--- Start ---

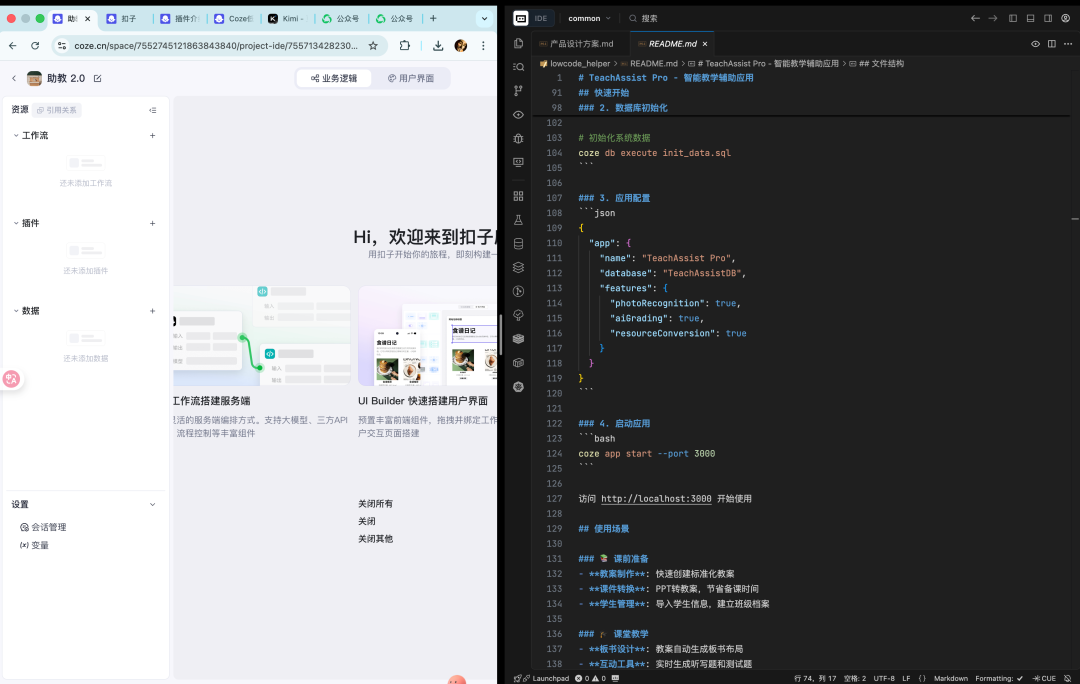1080x684 pixels.
Task: Toggle the preview eye icon near editor tabs
Action: (x=1034, y=44)
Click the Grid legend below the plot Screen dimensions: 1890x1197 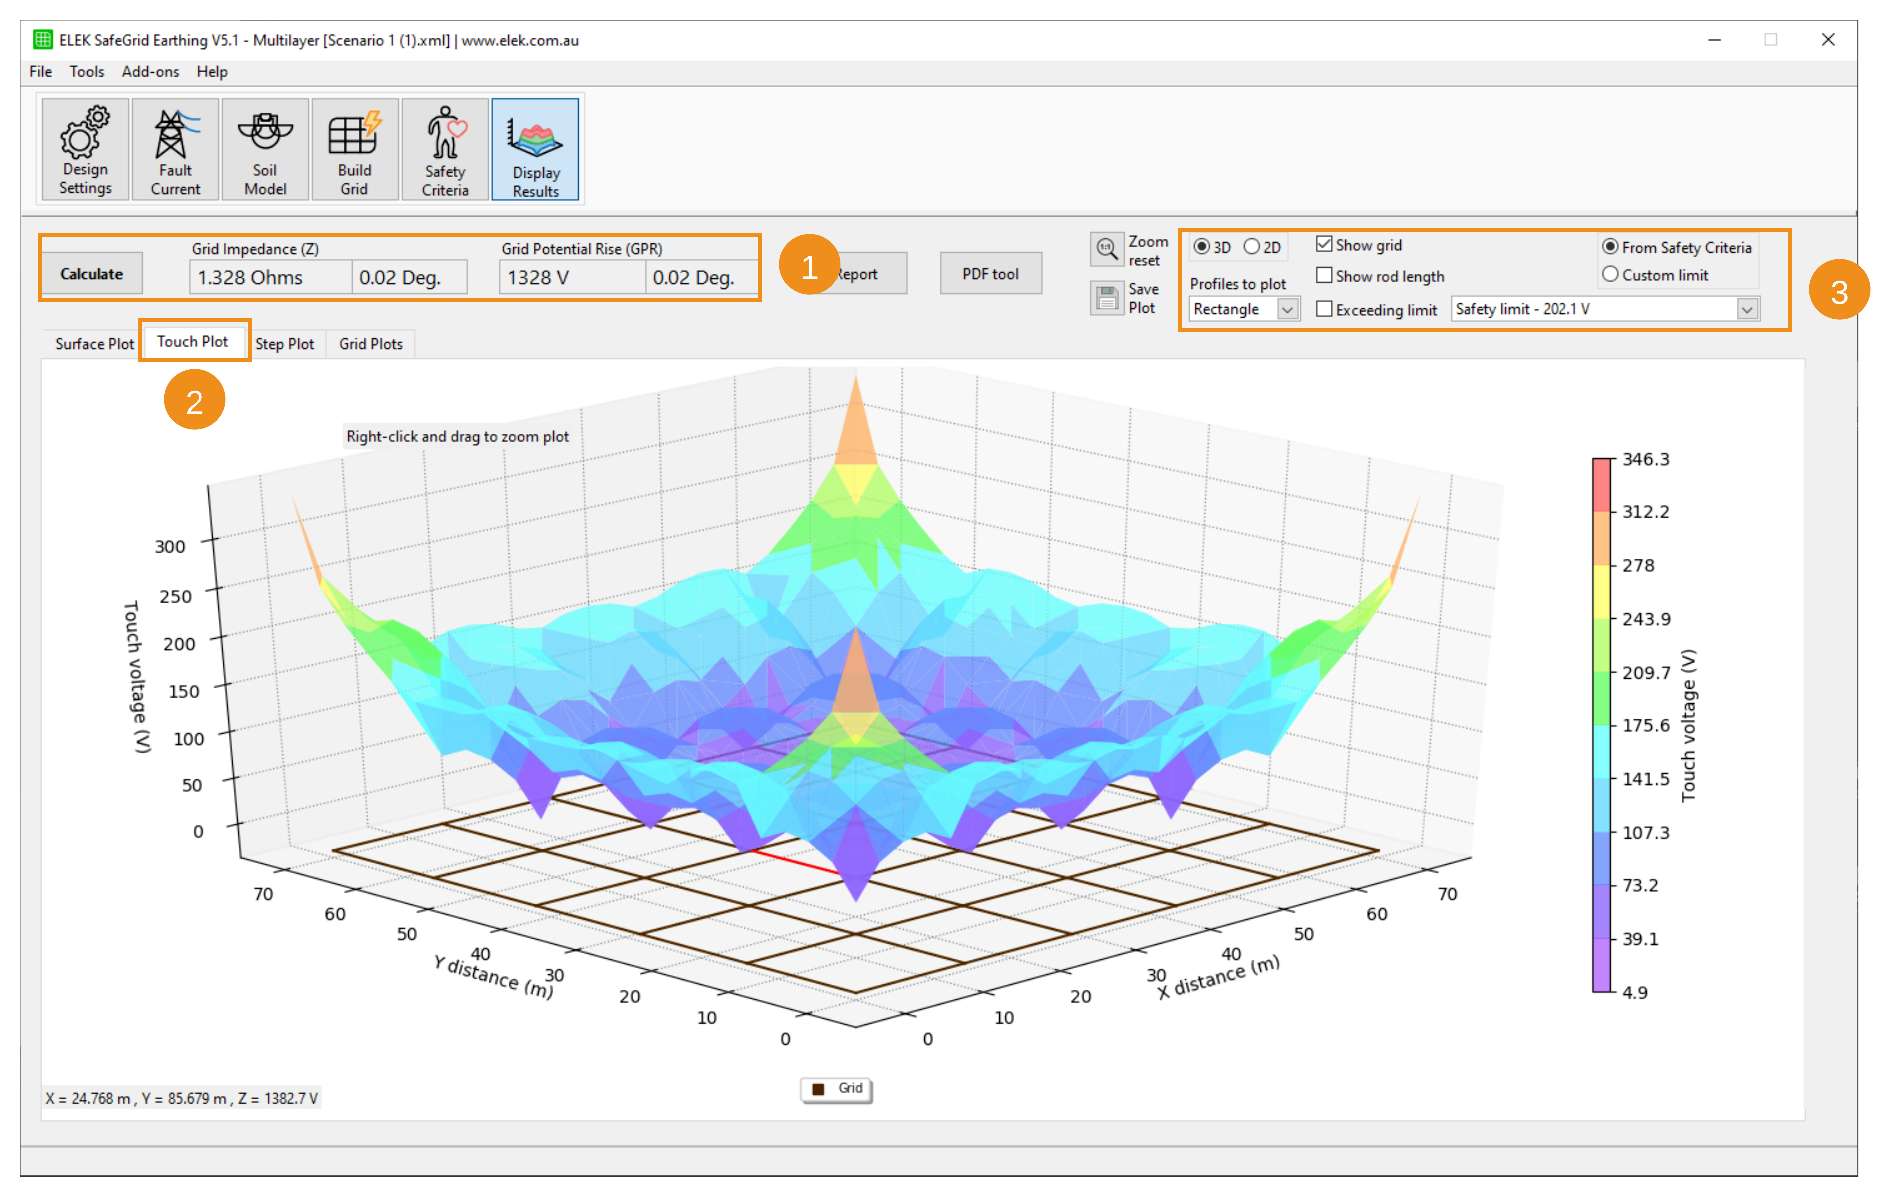pyautogui.click(x=836, y=1090)
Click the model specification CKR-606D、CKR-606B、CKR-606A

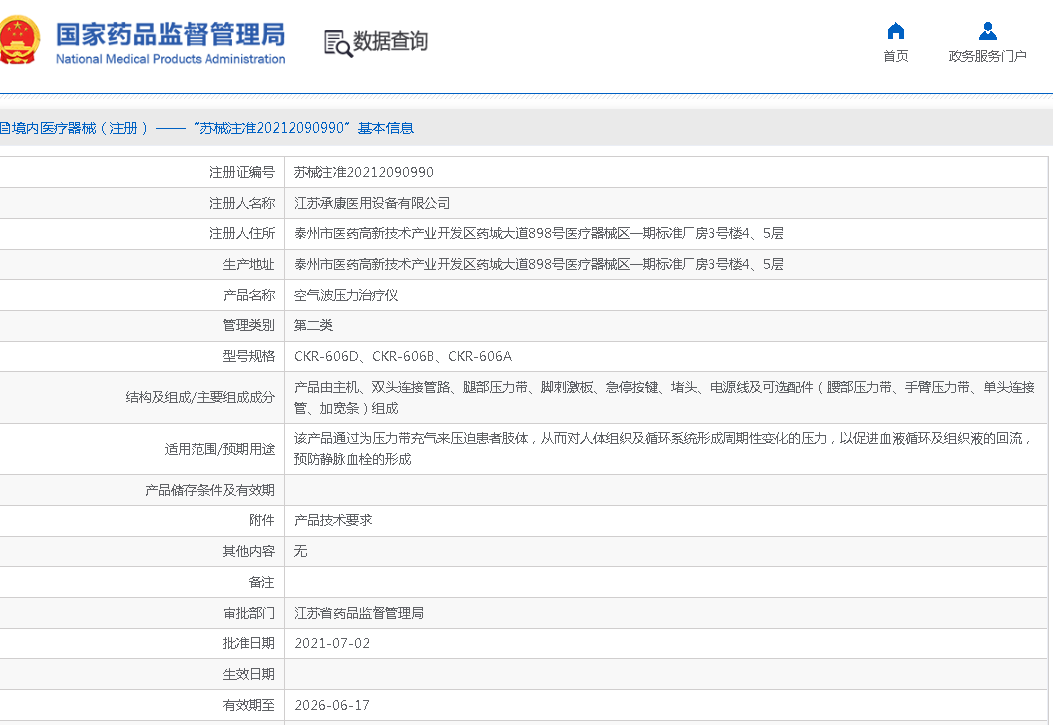pos(402,356)
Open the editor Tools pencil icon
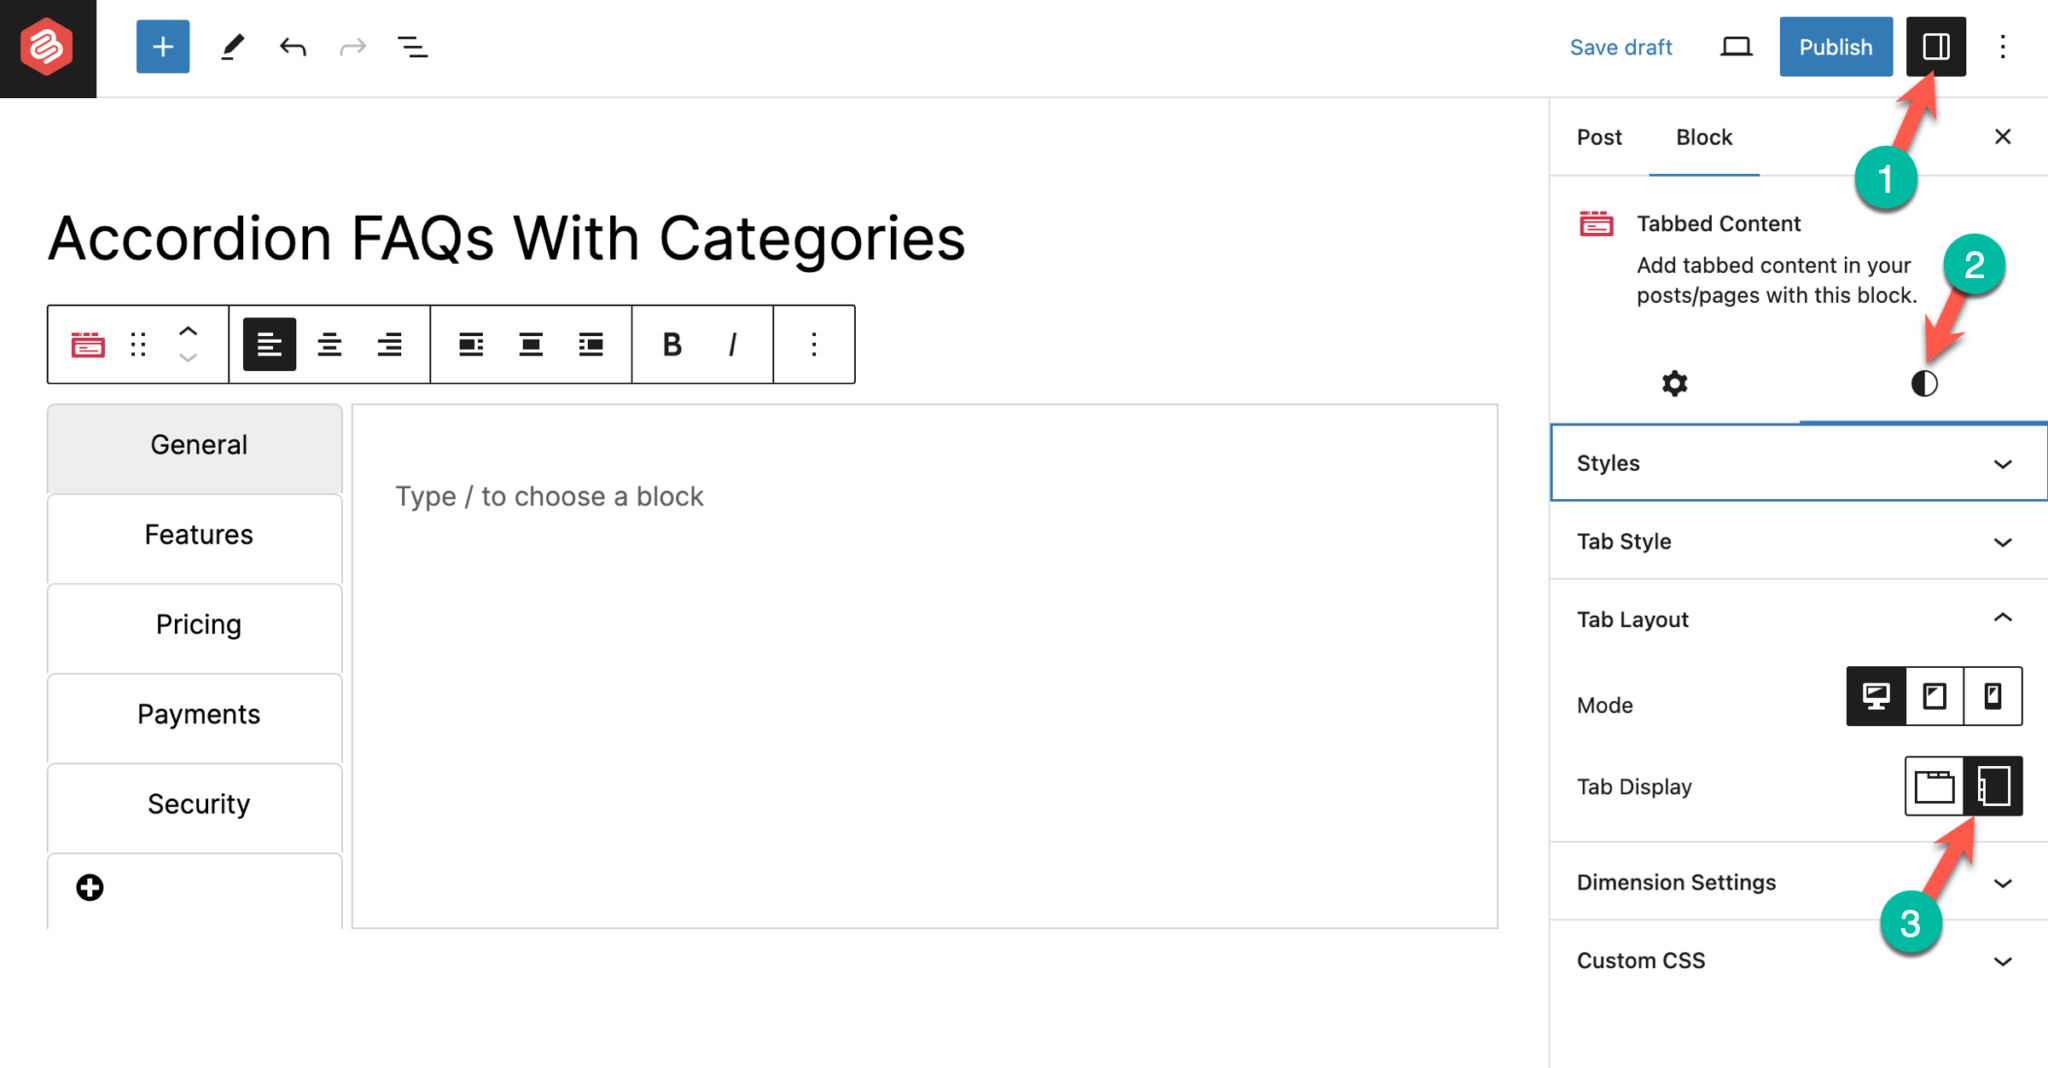 [x=233, y=46]
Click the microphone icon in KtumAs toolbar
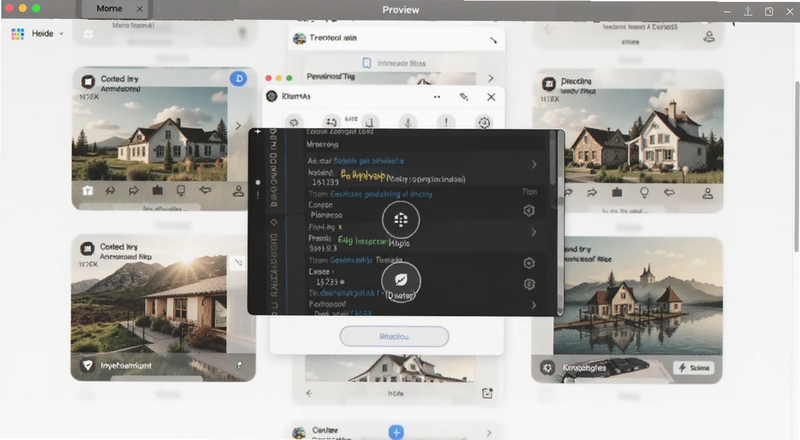Image resolution: width=800 pixels, height=440 pixels. click(x=408, y=123)
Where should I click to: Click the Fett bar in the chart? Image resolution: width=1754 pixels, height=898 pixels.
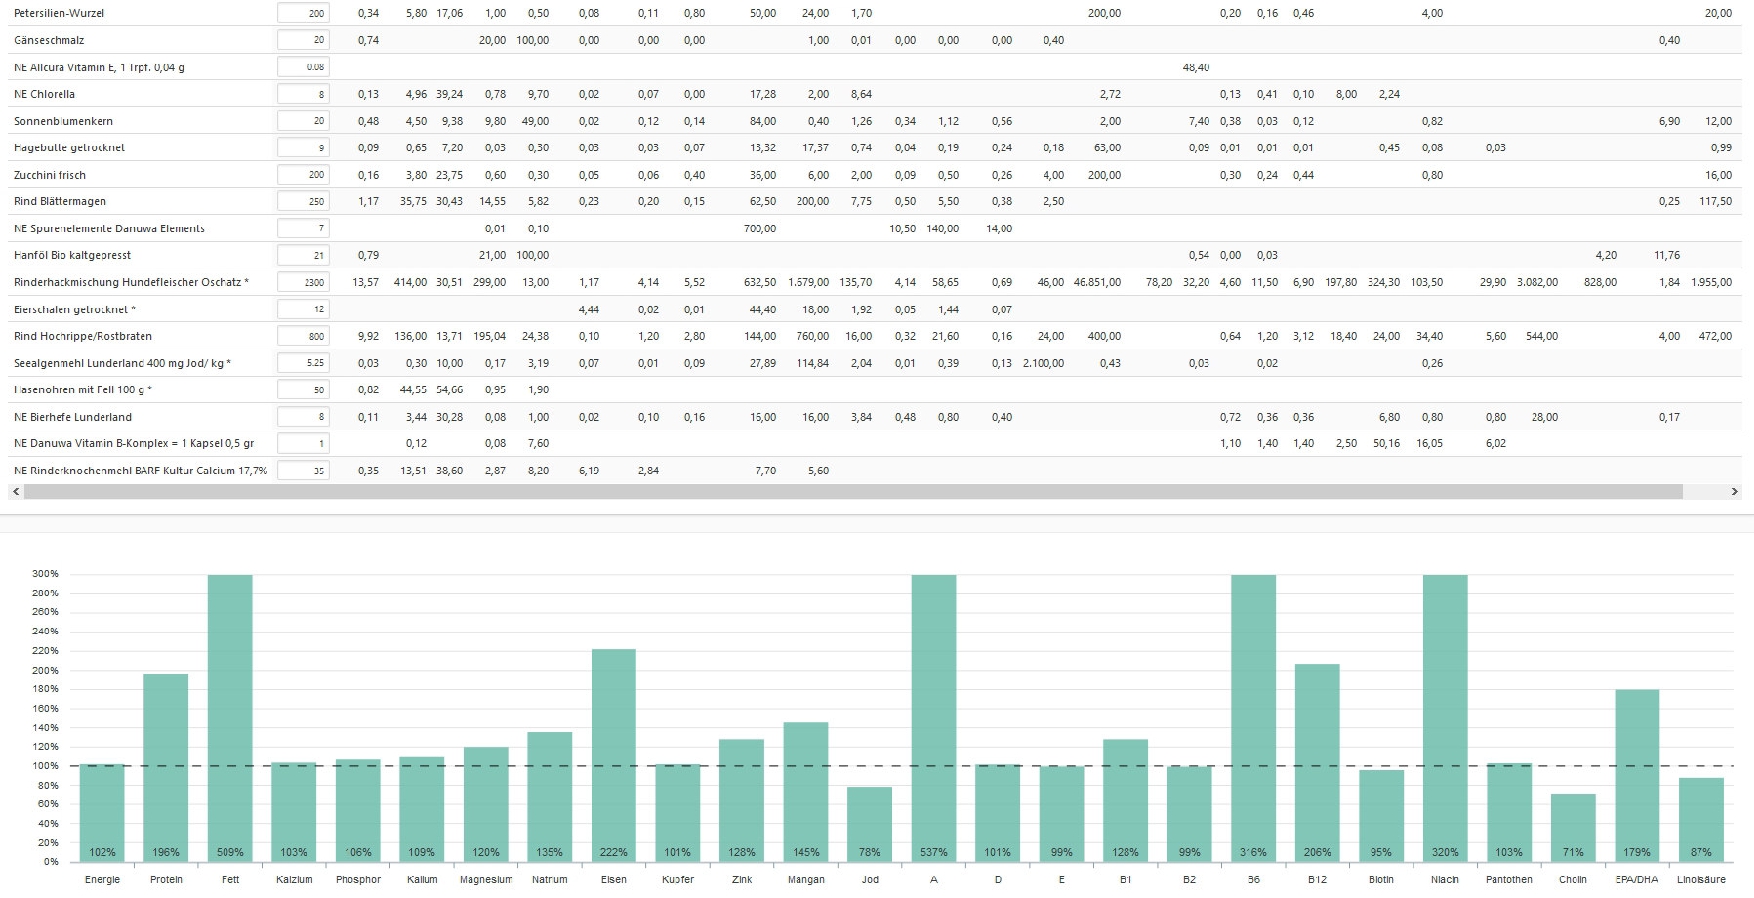coord(230,717)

--- End ---

▶ [GIVEN INSTRUCTION] Rewrite the rows from the line holding "Open the editor Tools pencil icon" through the end of the rows, inclusive, with "icon" changed to "button" and all else left unchanged. Leave the pictures out.

▶ [FINAL RESULT]
Open the editor Tools pencil button
 [x=233, y=46]
Click the microphone button in KtumAs toolbar
Image resolution: width=800 pixels, height=440 pixels. click(x=408, y=123)
Where should I click to: Click the Fett bar in the chart? Image resolution: width=1754 pixels, height=898 pixels.
coord(230,717)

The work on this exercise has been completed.